In these two sessions, there were three different discussions that I found very interesting.
First, Keyssar stressed repeatedly that in the United States there is no right to vote in the constitution. In his opinion, this is the root cause for many of the basic issues with the electoral process in the United States. As he noted repeatedly, if there were a constitutional right to vote, that would mean that the many administrative failures that we now see in elections (and the various problems they cause) would be much less likely to occur, as they would be a violation of a constitutional right. He also pointed out that in many nations there is a constitutional right to vote, and that in these nations there is in his opinion a more centralized and uniform (and effective?) election administration process. I’m not aware of research that takes this approach to study election administration, but I do think it might be an interesting perspective to study.
Second, Ansolabehere stated that in his opinion the new statewide voter files that are now being used throughout the United States would fundamentally change the nature of political comunications. He noted that they are more current and should have fewer errors than the old lists, they are electronic and highly accessible. As Stephen noted, they are “dynamite” — a conclusion that might be correct. This is well worth studying as parties and candidates beging to use these new files in their efforts to contact voters.

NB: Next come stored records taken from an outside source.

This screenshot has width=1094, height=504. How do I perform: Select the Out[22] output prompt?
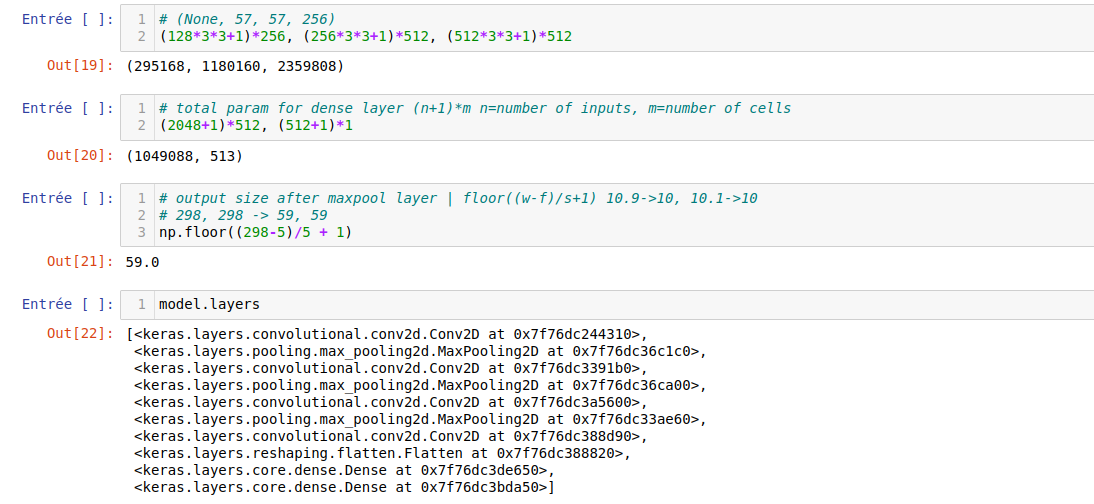click(x=80, y=334)
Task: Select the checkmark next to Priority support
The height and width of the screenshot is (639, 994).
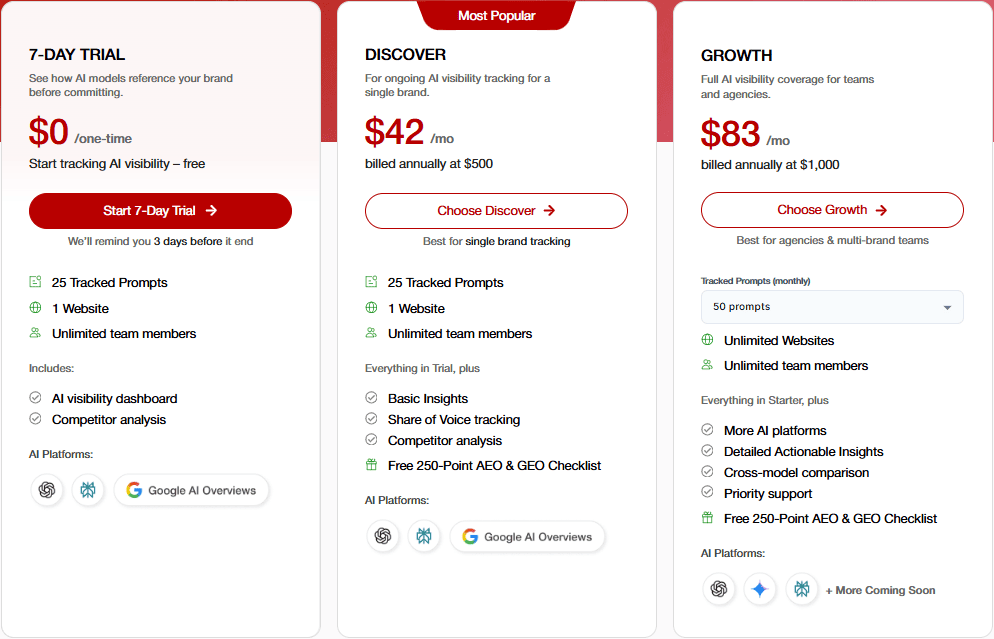Action: [705, 493]
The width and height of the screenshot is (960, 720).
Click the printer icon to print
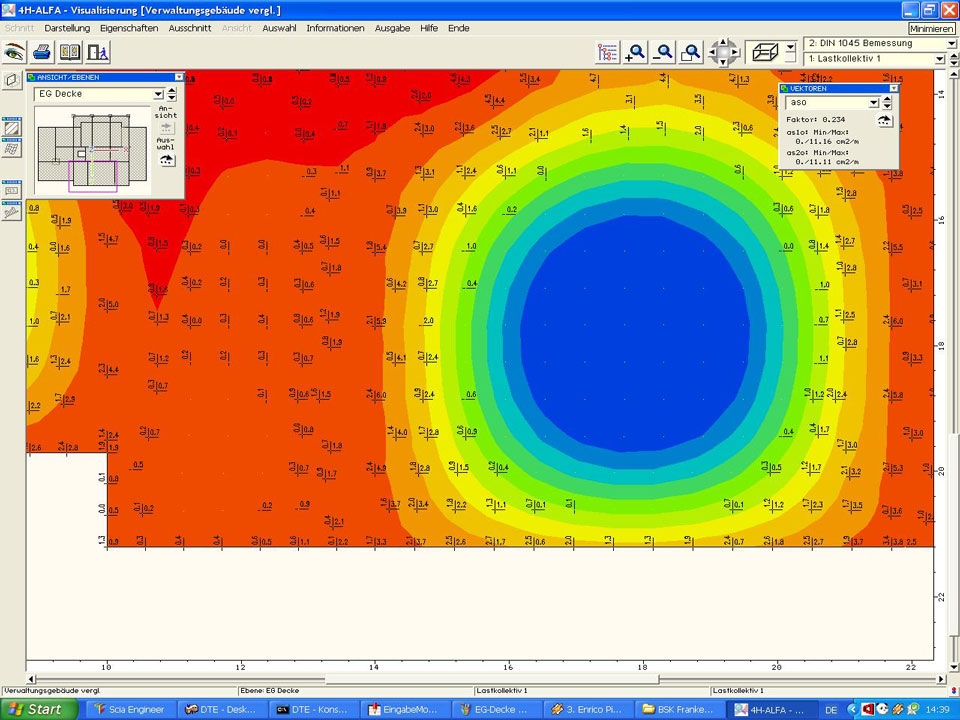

Third, I posed a question to Ansolabehere and Nagler: if they had $5 million to spend on a five-year research agenda to understand voter registration, what would they do? Nagler said that he would spend the money collecting data on the procedures and laws regarding voter registration throughout thates, focusing on perhaps the past two or three decades. He also said that he would invest in collecting data on how how voter registration laws are being implemented, today and in the near future. Ansolabehere had a different take: he said that he would spend the money developing large-scale survey instruments measuring the barriers to voting (and on fixing the basic question that the Census CPS uses to measure barriers to voting). Stephen also said he would develop resources to developing methods to measure fraud, especially voter registration fraud.